Action item ▸
For the entries below, print exactly the lines between the line holding "You are a computer-use agent. The" and the line holding "Task: Open options", inclusive, and nothing else.

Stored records
============================================================

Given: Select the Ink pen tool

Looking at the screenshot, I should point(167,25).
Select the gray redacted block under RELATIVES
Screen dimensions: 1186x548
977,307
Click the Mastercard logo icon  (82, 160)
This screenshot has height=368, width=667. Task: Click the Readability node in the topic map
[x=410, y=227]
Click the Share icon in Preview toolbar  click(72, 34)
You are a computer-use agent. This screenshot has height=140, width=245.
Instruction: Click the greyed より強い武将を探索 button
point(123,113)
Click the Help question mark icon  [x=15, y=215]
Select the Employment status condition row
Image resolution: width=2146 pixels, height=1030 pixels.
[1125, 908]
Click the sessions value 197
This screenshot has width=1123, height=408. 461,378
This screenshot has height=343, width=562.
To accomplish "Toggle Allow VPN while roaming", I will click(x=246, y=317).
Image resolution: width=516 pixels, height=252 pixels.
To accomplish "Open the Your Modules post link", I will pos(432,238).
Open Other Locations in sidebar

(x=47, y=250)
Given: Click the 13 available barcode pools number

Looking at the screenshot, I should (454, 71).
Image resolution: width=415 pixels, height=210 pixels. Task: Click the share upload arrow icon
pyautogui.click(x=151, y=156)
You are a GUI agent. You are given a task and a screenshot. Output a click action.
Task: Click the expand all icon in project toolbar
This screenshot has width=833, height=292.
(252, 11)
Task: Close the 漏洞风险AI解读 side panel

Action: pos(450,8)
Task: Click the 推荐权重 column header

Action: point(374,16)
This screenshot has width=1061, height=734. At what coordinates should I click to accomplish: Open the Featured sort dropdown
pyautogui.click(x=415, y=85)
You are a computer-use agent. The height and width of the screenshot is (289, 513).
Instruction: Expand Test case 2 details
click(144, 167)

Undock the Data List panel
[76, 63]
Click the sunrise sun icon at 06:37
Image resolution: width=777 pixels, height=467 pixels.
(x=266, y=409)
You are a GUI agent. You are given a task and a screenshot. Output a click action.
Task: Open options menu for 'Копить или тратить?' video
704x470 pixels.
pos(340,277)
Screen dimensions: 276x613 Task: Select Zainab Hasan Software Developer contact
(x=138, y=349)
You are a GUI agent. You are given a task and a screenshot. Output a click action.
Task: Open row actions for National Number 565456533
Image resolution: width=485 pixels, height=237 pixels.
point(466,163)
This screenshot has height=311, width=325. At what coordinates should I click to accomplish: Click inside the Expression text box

============================================================

The completed task ▸
You are a computer-use agent. The height and width of the screenshot is (289, 513).
Instruction: Expand Test case 2 details
click(144, 167)

Undock the Data List panel
[76, 63]
Click the sunrise sun icon at 06:37
Image resolution: width=777 pixels, height=467 pixels.
(x=266, y=409)
You are a GUI agent. You are given a task and a screenshot. Output a click action.
Task: Open options menu for 'Копить или тратить?' video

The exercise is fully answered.